A ideia é baseada em tornar a origem do algodão uma informação transparente ao consumidor, que conhecerá quem está por trás da confecção da roupa adquirida. Na etiqueta de cada peça de roupa está acoplado um QR Code, que lido através da câmera do celular, mostrará onde foi produzida a fibra, qual produtor responsável, o processo de fiação, malharias e confecção. 

O programa traz um verdadeiro passo a passo do caminho percorrido até chegar ao guarda-roupa do consumidor final. As varejistas pioneiras a adotar a ideia foram a Renner, Reserva e Youcom. A Renner já tem jeans produzidos com o algodão responsável e rastreável. Atualmente, 1026 marcas são parceiras do movimento. Não só isso, mas também tem presença em eventos de moda como a São Paulo Fashion Week e Casa dos Criadores. No total, Sou de Algodão esteve em edições de mais três eventos, como Mega Moda Fashion, Brasil Eco Fashion Week e Brasília Trends.


Calças jeans também são rastreadas por Blockchain — Foto: Lívia Santos de Oliveira.


“Projetos que envolvem essa comunicação entre campo e cidade, permitem com que essas pessoas que não estão aqui na vida do campo, que realmente não tem noção de como essa fibra nasce, que ela é uma planta e se torna tudo isso, dêem mais valor. Largar o industrializado, o poliéster, as outras fibras de lado e a consumirem mais algodão”, afirma Alessandra Zanotto, diretora do grupo Zanotto e vice-presidente da Associação Baiana dos Produtores de Algodão (Abapa).

....

**Objetivo do exercício:** Escreva a continuação do texto sobre a rastreabilidade do algodão, começando logo após a última frase. As linhas que vêm depois não têm relação com o texto sobre a rastreabilidade do algodão.

....

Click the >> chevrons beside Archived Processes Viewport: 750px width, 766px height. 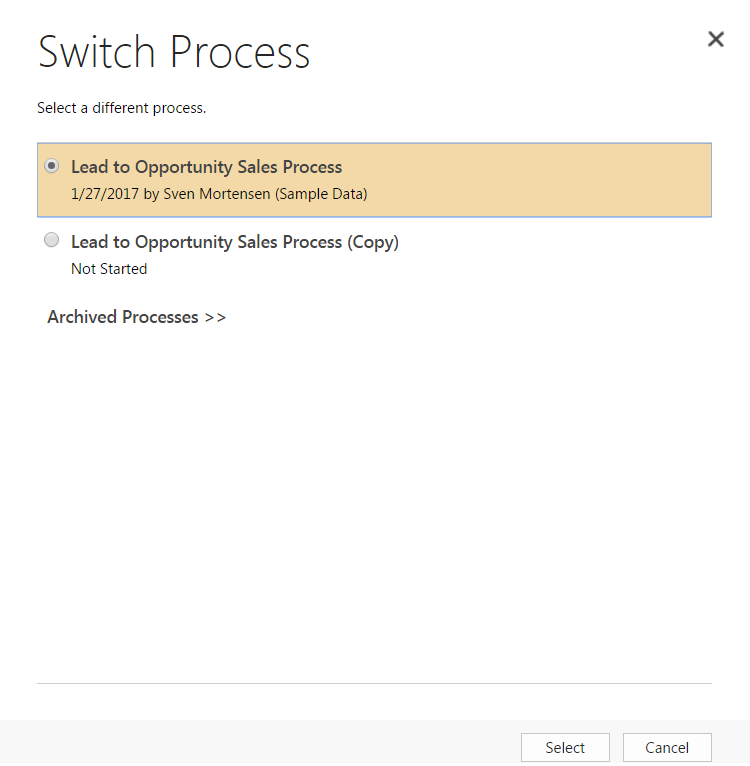(215, 317)
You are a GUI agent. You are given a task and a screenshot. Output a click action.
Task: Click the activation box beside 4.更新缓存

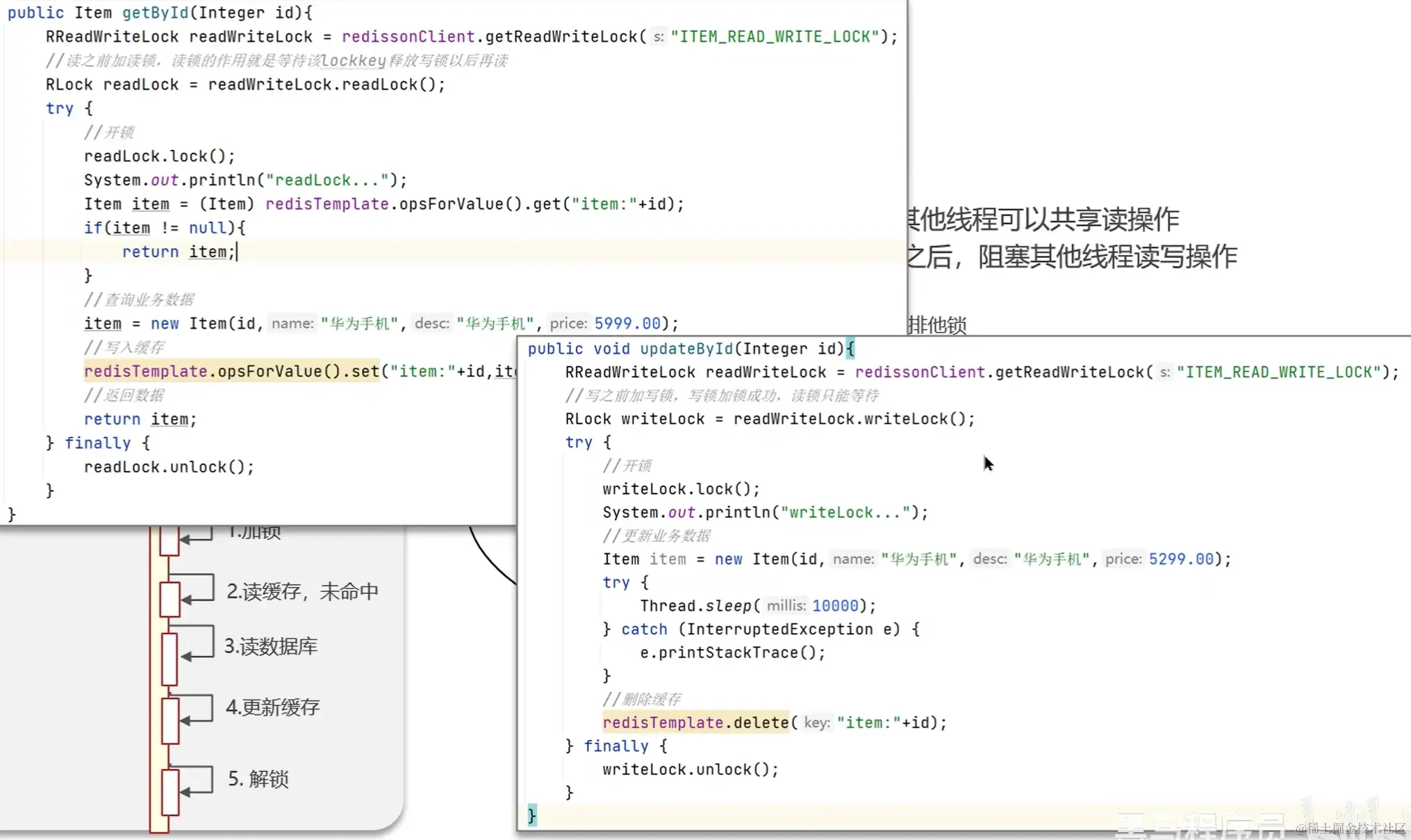pos(170,720)
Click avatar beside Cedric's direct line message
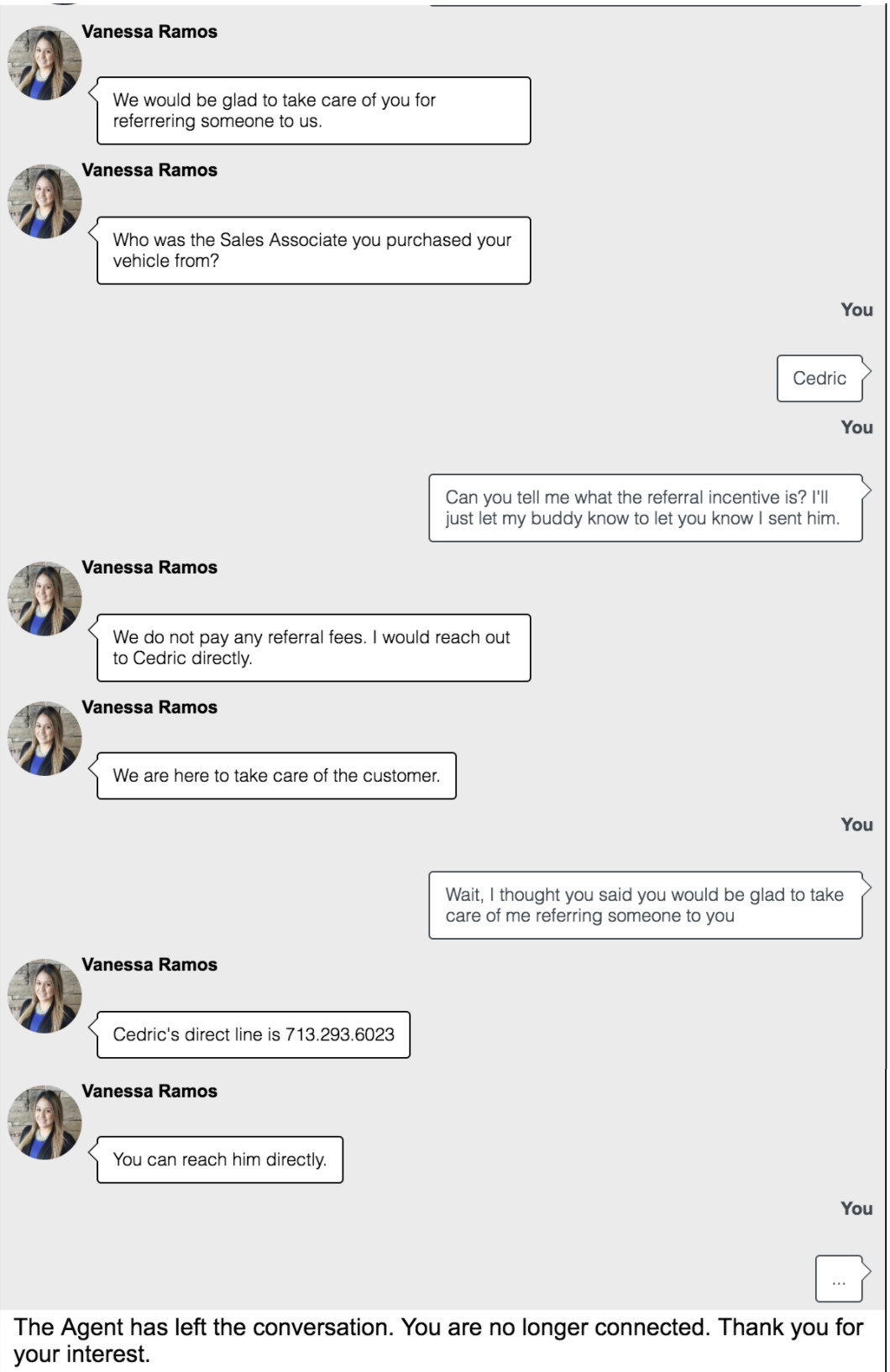The image size is (890, 1372). click(44, 996)
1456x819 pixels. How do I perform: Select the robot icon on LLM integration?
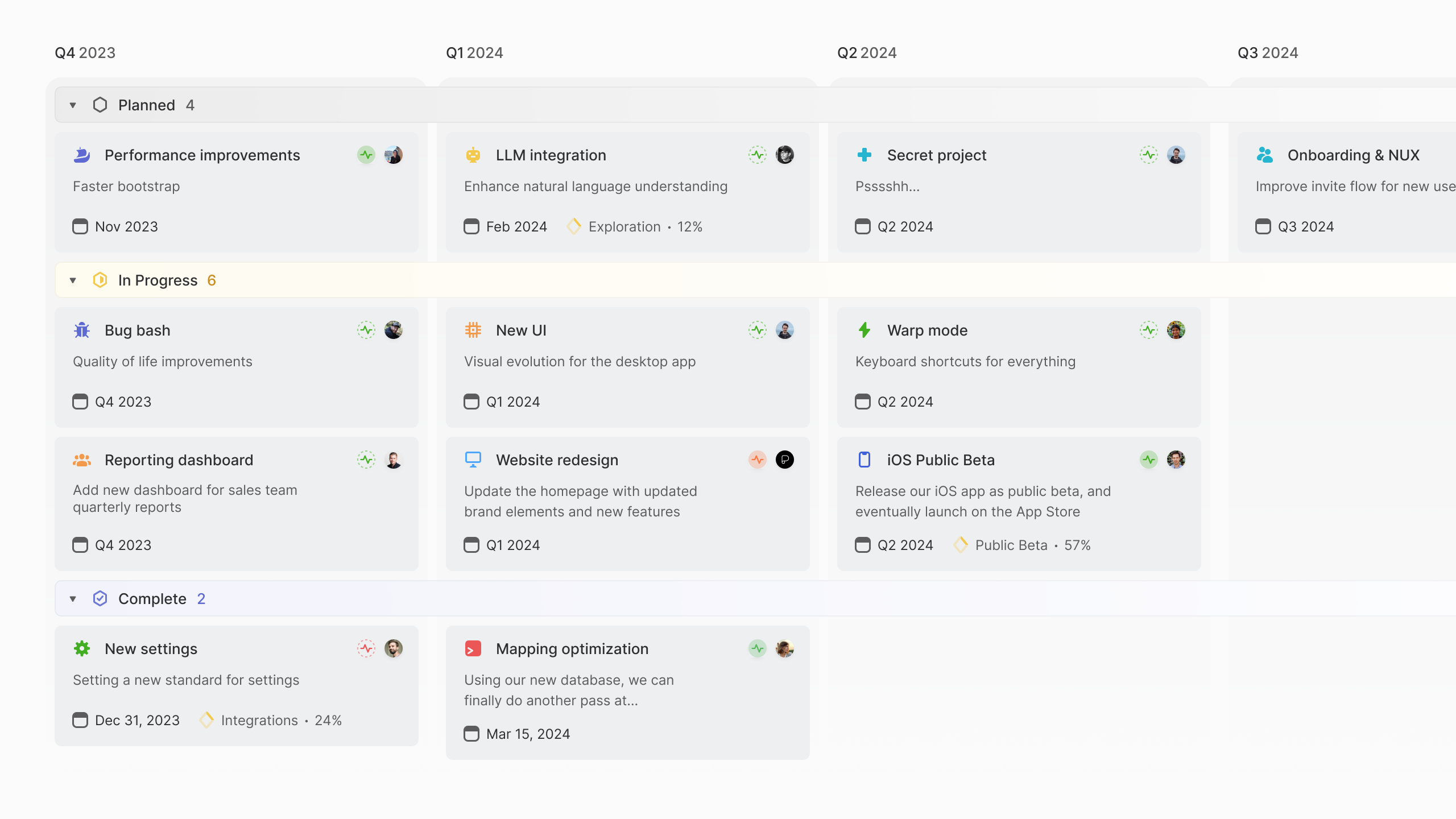[x=473, y=155]
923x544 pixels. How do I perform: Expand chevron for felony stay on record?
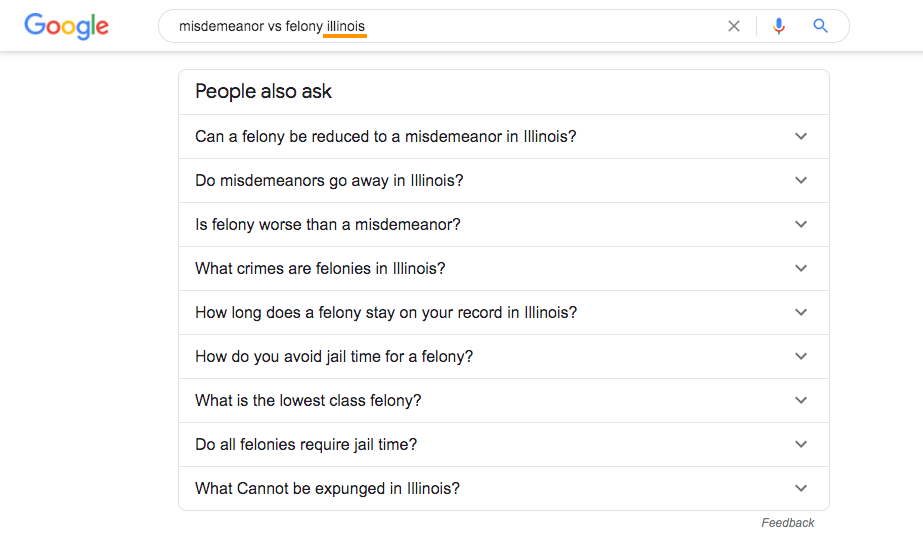801,312
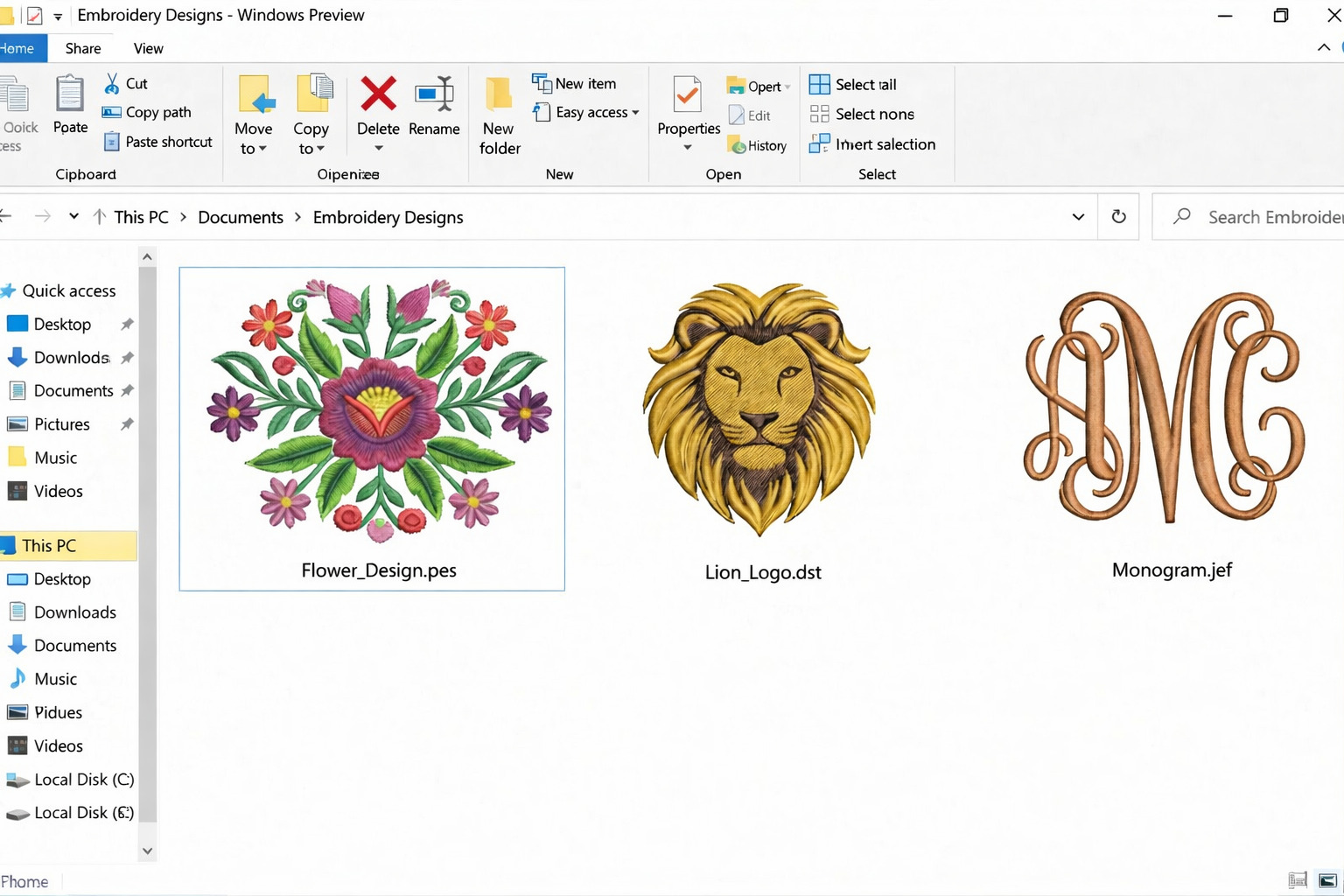Switch to the Share tab
Screen dimensions: 1344x896
tap(82, 48)
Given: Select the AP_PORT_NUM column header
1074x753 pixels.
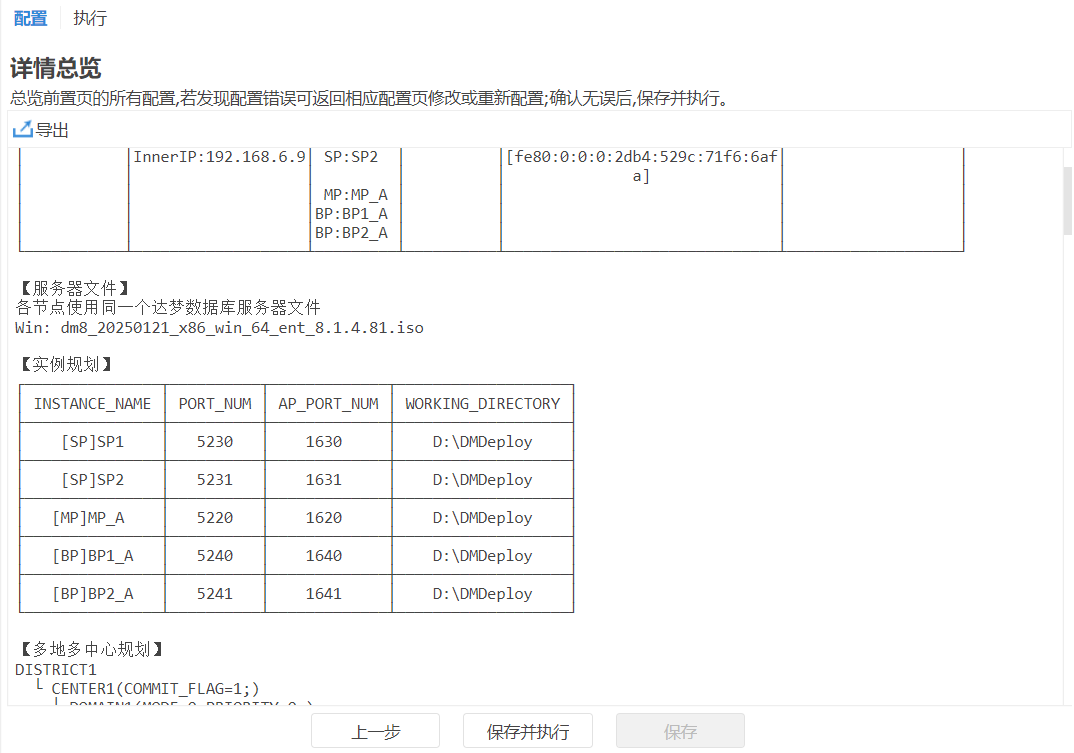Looking at the screenshot, I should tap(328, 404).
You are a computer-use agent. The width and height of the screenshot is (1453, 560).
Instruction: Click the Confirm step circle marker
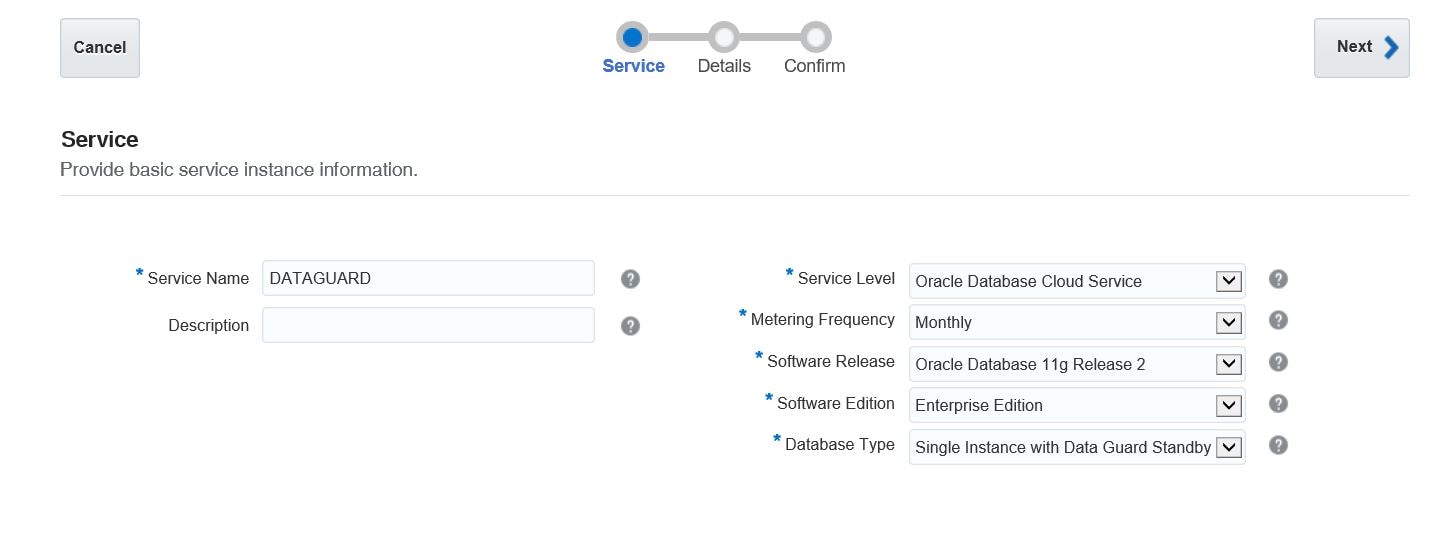(x=816, y=38)
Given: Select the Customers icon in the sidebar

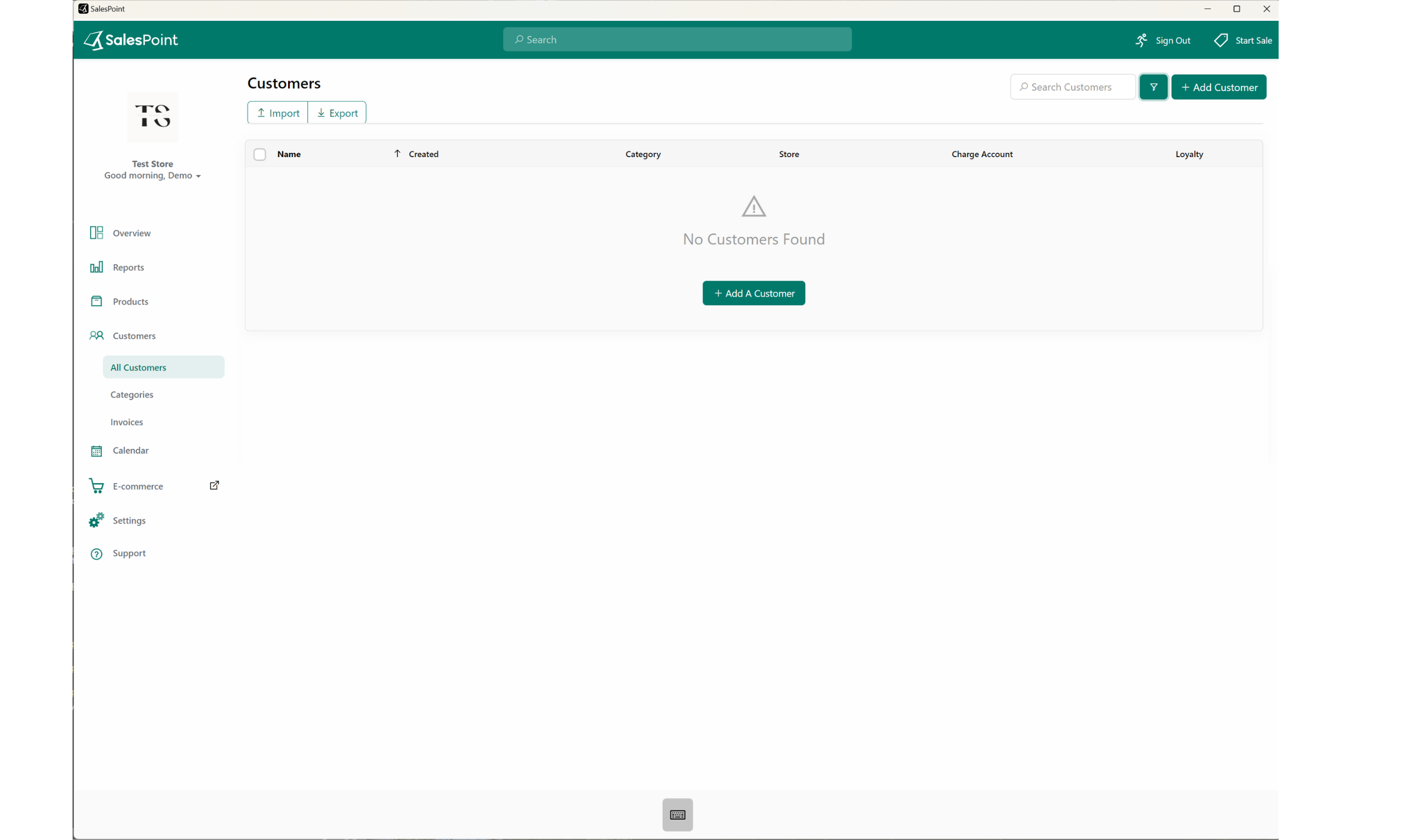Looking at the screenshot, I should coord(96,336).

....

**Resposta do exercício:**
A produtora ainda completa que atualmente o mundo requer sustentabilidade, pois há uma cobrança para saber qual as posições e impactos que as empresas têm na economia e no meio ambiente. Usar a Blockchain, que estava escondida até o seu uso nas criptomoedas, contribui para mostrar ao público o trabalho realizado no agronegócio brasileiro e baiano. 

O mecanismo é eficaz, sobretudo, entre os Millennials e a Geração Z. Esta constitui aproximadamente 32% da população mundial e sua decisão de compra depende da confiança e transparência da marca. Um relatório da First Insight, de 2019, apontou que a Geração Z prefere produtos de marcas ecofriendly e sustentáveis. Para conquistá-los, as marcas devem adotar causas socioambientais e realmente praticá-las em toda a cadeia de produção, além de ser claro com os consumidores sobre o processo de confecção do produto e seus materiais.

 

O mar branco do oeste baiano


A Bahia teve 307.000 hectares de plantação de algodão na safra 2021/2022 — Foto: Lívia Santos de Oliveira.


Não é só nas roupas que a tecnologia está inserida, mas também no próprio agronegócio. Aplicativos, máquinas e sistemas trazem o melhor da Agricultura 4.0, também conhecida como Agricultura Digital, para a cotonicultura. O movimento é caracterizado pelo uso de Inteligência Artificial (IoT), Big Data e diversas outras tecnologias que possam beneficiar o produtor ao diminuir desperdício e aumentar a produção.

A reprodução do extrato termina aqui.